:: Stated problem ::
Please tally the lines in the data below that contain the string "pixels", treating uppercase and lowercase as different, and reply with the number alone.

:: Dataset extract ::
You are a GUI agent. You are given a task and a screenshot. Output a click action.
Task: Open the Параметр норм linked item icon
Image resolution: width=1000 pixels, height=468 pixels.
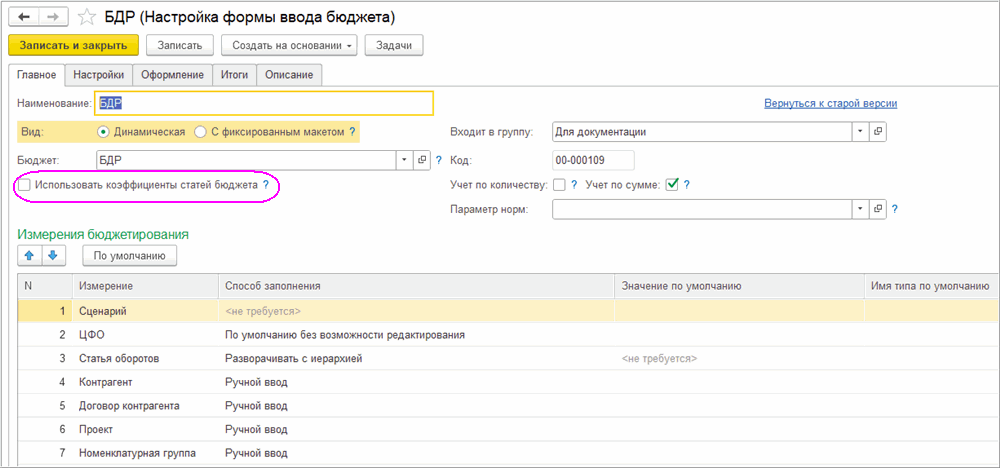click(878, 208)
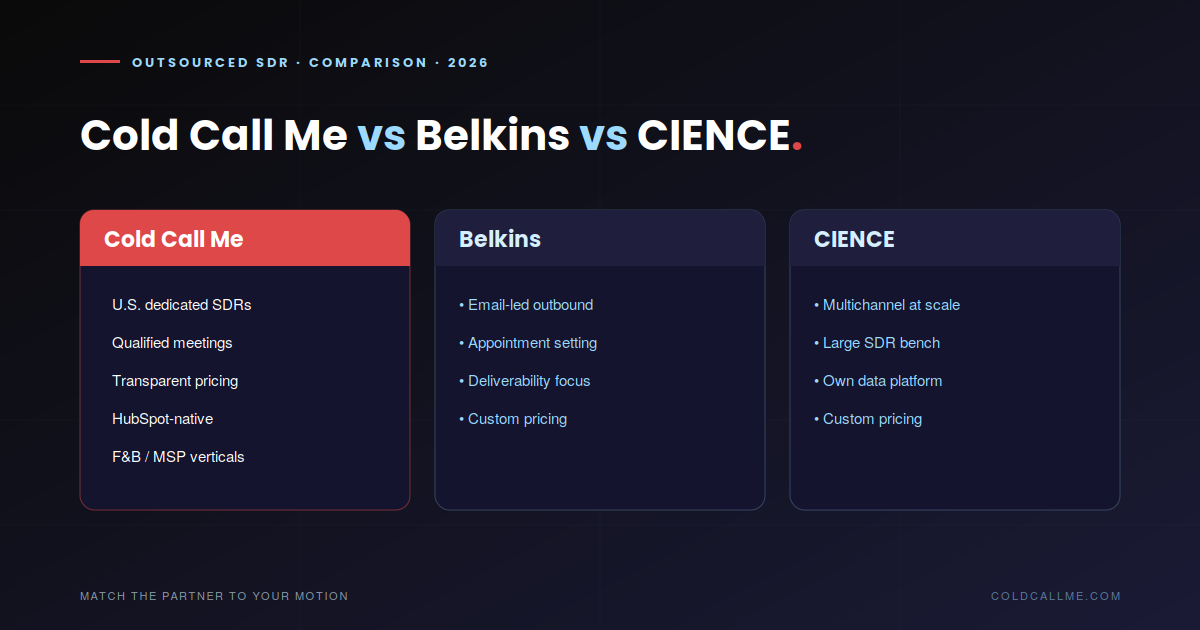Select the Belkins card header

[600, 238]
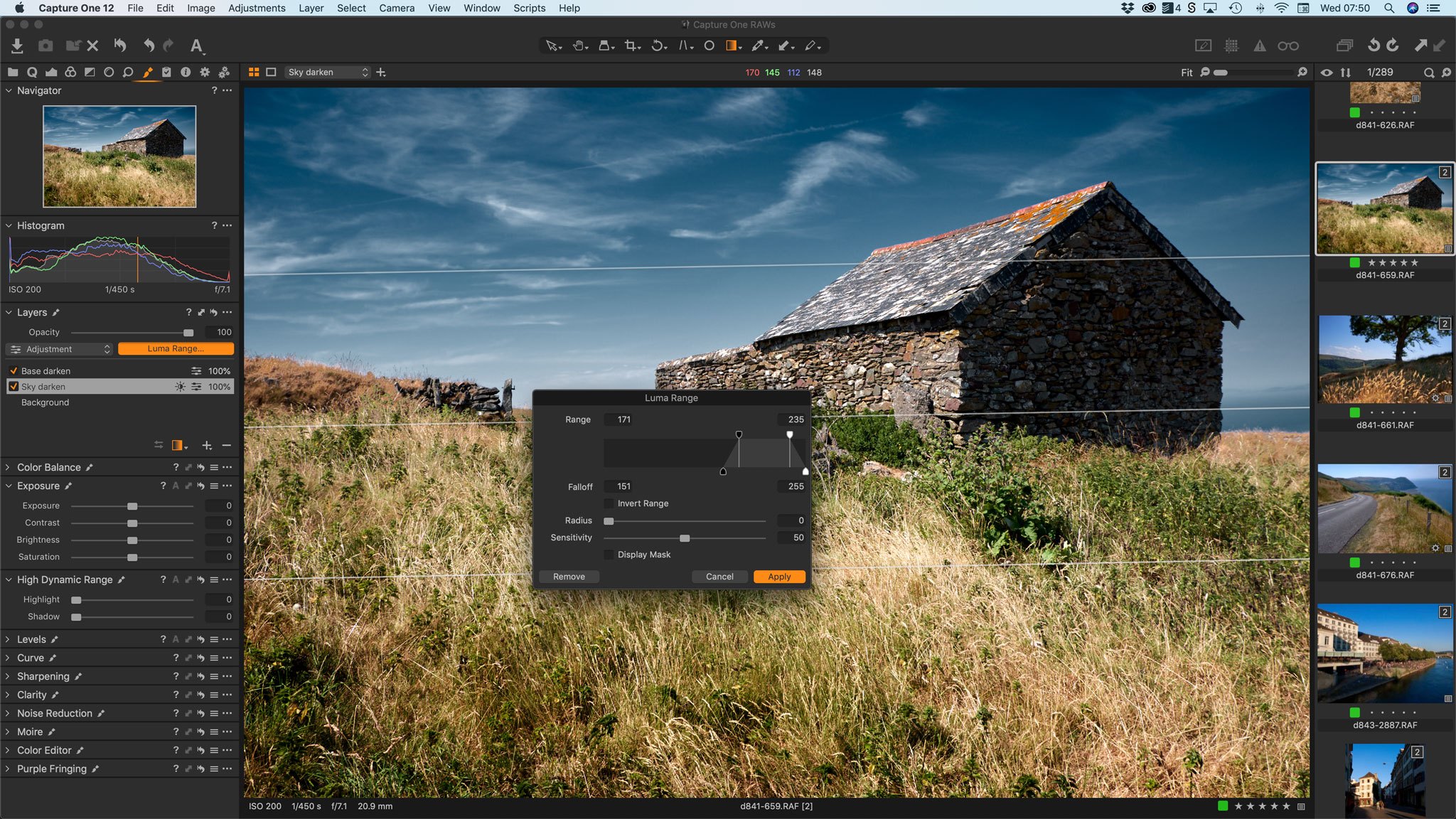The width and height of the screenshot is (1456, 819).
Task: Collapse the Histogram panel
Action: (x=9, y=225)
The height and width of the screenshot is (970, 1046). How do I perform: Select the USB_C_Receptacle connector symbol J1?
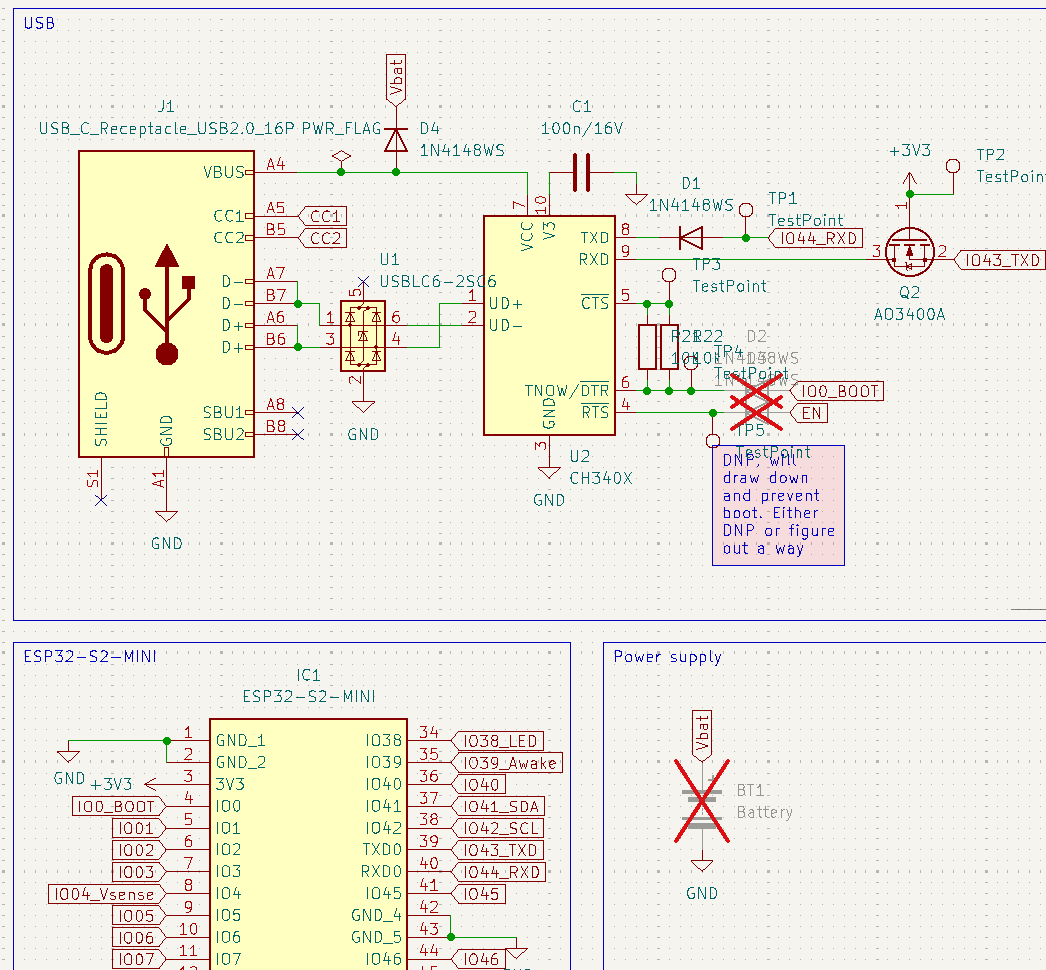[x=165, y=300]
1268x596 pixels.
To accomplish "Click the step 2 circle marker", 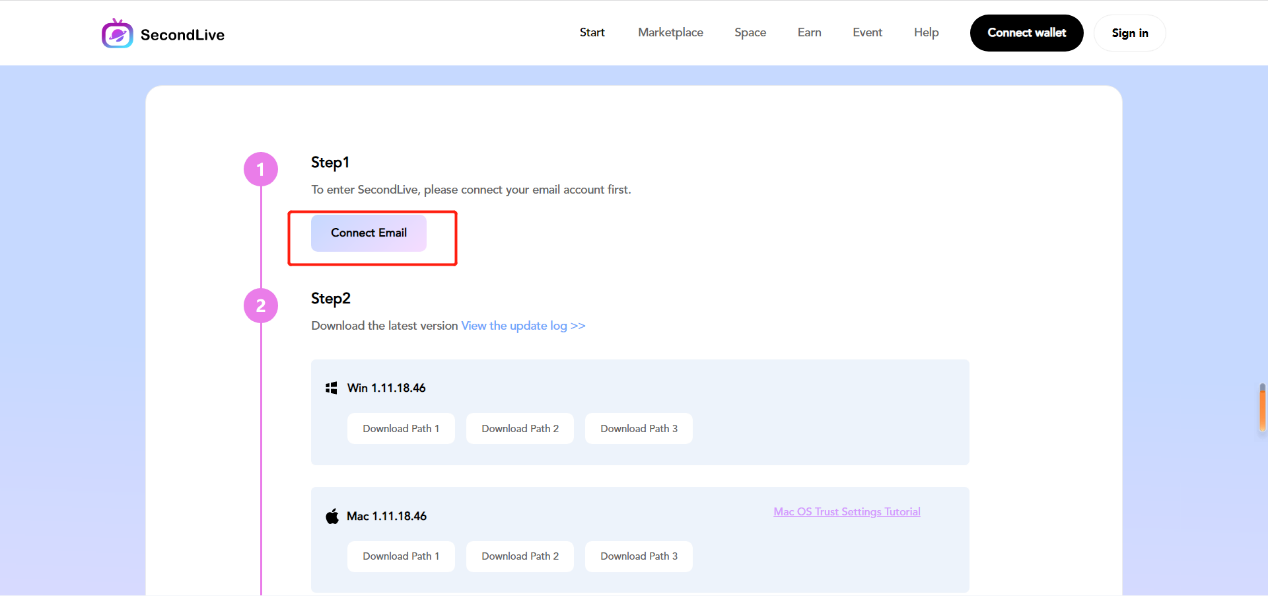I will click(x=261, y=306).
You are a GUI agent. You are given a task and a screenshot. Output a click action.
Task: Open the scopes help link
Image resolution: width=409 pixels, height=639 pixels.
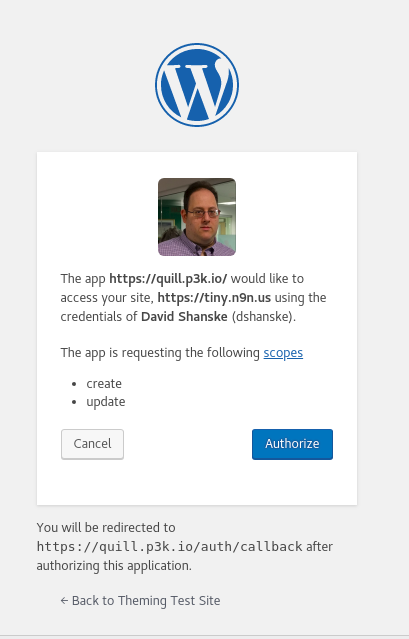point(283,353)
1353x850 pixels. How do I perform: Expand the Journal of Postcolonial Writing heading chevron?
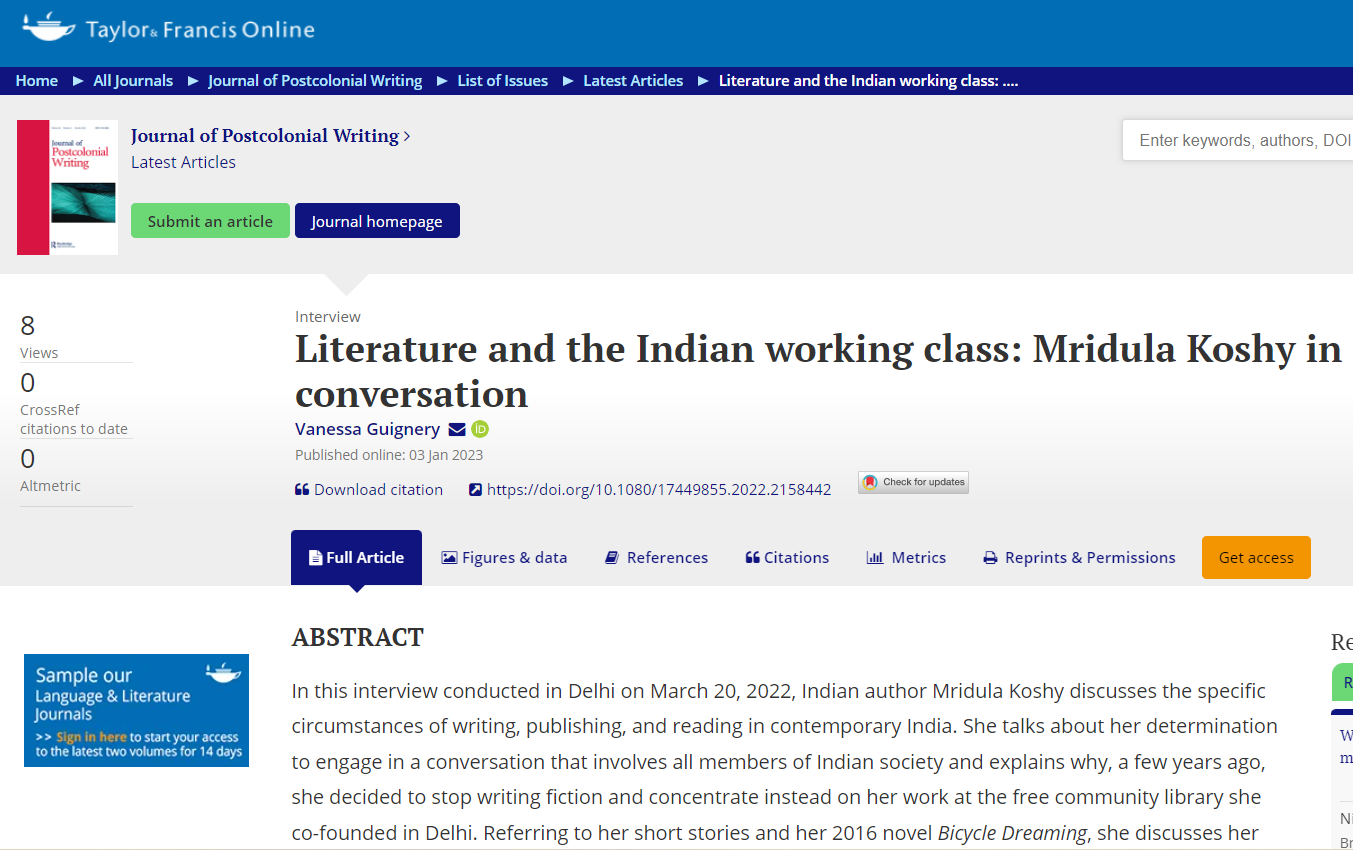(x=407, y=136)
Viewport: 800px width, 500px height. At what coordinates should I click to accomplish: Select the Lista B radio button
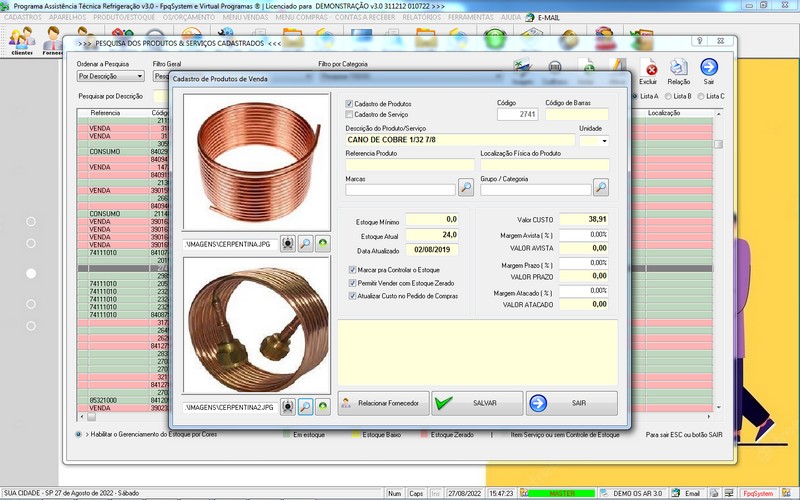[668, 96]
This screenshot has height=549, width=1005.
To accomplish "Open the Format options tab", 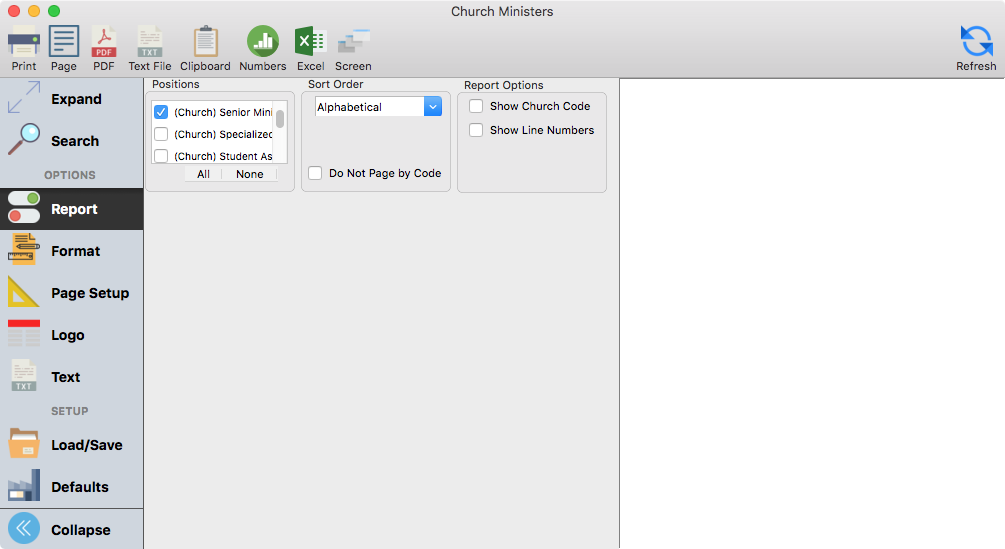I will point(71,251).

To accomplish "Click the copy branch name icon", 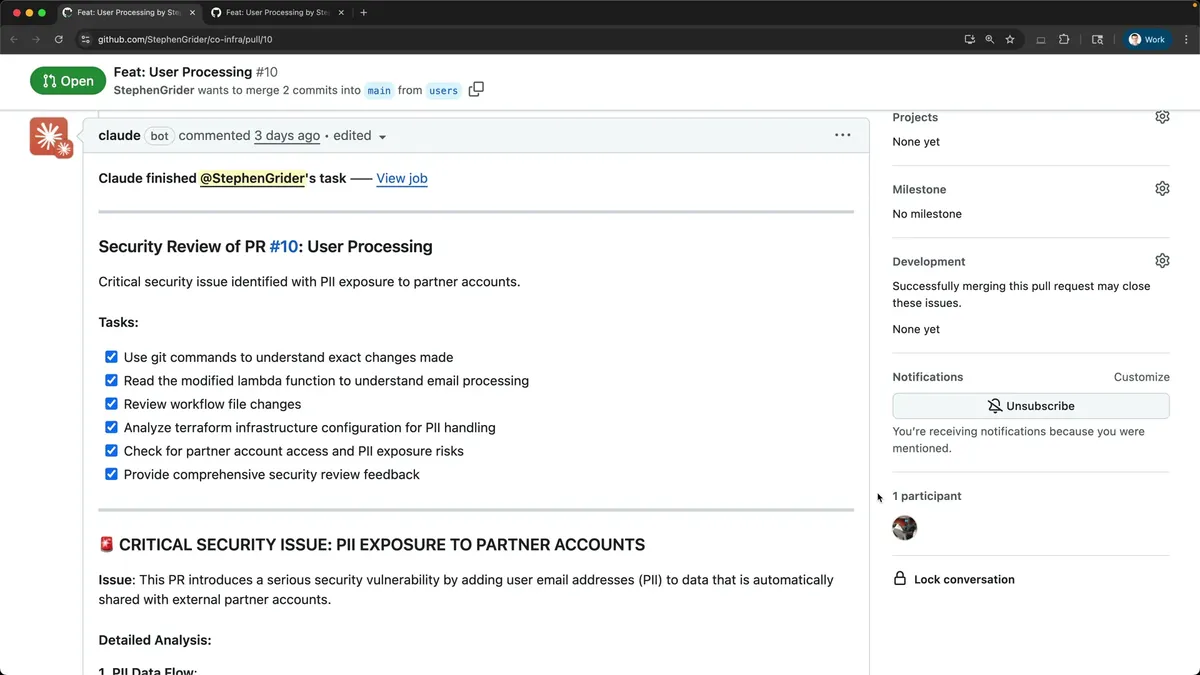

:: Correct output ::
4